REPUBLIKA.CO.ID, JAKARTA -- Komisi Penyiaran Indonesia (KPI) menyatakan moratorium iklan politik adalah bentuk pengetatan penggunaan frekuensi publik. Selama ini KPI menilai frekuensi itu kerap digunakan untuk kepentingan pribadi atau segolongan tertentu.
Komisioner Penyiaran Indonesia, Fajar A Isnugroho, menyatakan moratorium ini adalah bentuk ketegasan sejumlah negara dalam mengatur frekuensi publik. Ada Bawaslu, KPU, KPI, dan KIP. "Semuanya merumuskan kesepakatan bersama berbentuk pengaturan kampanye pemilu di dunia penyiaran," jelas Fajar, kepada Republika, Jumat (28/2). Selama ini KPI banyak menerima masukan dan saran terkait penggunaan frekuensi publik oleh kepentingan kelompok tertentu.
Dia menjelaskan semua pihak sepakat menghentikan penyiaran iklan politik dan iklan kampanye pemilu sebelum jadwal pelaksanaannya diumumkan melalui Iklan media elektronik. Hal ini sudah diatur dalam Pasal 83 ayat (2) Undang-Undang Nomor 8 Tahun 2012 dan Peraturan KPU tentang Tahapan, Program, dan Jadwal Penyelenggaraan Pemilihan Umum Anggota DPR, DPD, dan DPRD, yakni terhitung dari tanggal 16 Maret 2014 hingga 5 April 2014.

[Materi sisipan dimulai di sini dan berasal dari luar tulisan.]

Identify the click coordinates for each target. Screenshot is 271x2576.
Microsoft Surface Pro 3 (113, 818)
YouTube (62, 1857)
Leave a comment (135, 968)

Lembaga penyiaran dan peserta pemilu wajib mentaati ketentuan batas maksimum pemasangan iklan Kampanye Pemilu untuk setiap Peserta Pemilu secara kumulatif. Ketentuannya, jelas Fajar, sebanyak 10 spot berdurasi paling lama 30 detik untuk setiap stasiun televisi setiap hari selama masa Kampanye Pemilu. Bisa juga sebanyak 10 spot berdurasi paling lama 60 detik untuk setiap stasiun radio setiap hari selama masa Kampanye Pemilu.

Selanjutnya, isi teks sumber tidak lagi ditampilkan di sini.